YTS NEWS

News

クマから命を守る術は 山菜採りシーズン本格化 専門家「顔や首、前面を守って」

山菜採りのシーズンが本格化する中、7日は県内で今年初となるクマによる人的被害も起きています。専門家に今年のクマの傾向や命を守るための対策を聞きました。

クマの生態に詳しい岩手大学の山内貴義准教授は、今年のクマは春先から人里に近づくケースが増えていると指摘します。

「今年は4月から非常に(クマの出没が)多くなっている。去年の秋に東北・北海道を中心に多くの個体が人里や町に出てきたが食べる物や隠れ場所もあるし人間は意外と何もしてこないと学習した個体が春先に安易に町中に出てきているのではないか」

そして、この時期特に注意が必要なのが、山菜採りです。

「クマは山菜大好きです。人間も山菜を求めて山に入ると、人間が近づくと非常に狂暴になって追い払おうとするのでその事故が毎年発生している」

山でクマと遭遇しないためには、音で人間の存在を知らせることが効果的だといいます。

「音の鳴るもの。鈴やラジオなどをきちんと身に着ける必要がある。藪こぎする祭には見通しが非常に悪くなるのでそういった際には私は笛をいつも持ち歩いている。
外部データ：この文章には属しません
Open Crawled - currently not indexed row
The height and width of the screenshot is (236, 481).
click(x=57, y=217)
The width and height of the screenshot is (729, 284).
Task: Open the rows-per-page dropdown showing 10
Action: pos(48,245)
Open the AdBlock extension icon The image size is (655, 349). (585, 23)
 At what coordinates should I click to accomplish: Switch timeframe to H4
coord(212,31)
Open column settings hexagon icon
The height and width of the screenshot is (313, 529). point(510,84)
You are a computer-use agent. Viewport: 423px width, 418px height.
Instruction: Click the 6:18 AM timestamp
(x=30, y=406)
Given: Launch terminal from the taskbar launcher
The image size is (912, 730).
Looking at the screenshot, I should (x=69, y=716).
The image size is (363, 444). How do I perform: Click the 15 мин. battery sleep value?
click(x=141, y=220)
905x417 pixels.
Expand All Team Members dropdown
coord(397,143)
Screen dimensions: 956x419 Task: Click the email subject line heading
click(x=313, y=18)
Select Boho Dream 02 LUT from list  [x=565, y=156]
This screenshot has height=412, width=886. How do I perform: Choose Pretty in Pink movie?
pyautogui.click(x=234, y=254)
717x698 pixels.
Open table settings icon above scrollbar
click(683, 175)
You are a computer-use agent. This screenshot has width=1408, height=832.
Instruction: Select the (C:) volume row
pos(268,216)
笛を吹いて大きな音をたてることが重要」

万が一、近い距離でクマと遭遇してしまった場合には、うつ伏せになり顔や頭を守る体勢をとることが重要です。

「(クマに襲われて)重症化した人の9割ぐらいは顔もしくは体の前面を狙われたということが分かっているので、一番は前面顔を含め腹や首前面を襲われないようにすることが重要」

山内准教授は、出来るだけ一人で山に入らないことや、早朝や夕暮れ時など、クマが活発に動く時間帯は山に入らないよう呼び掛けています。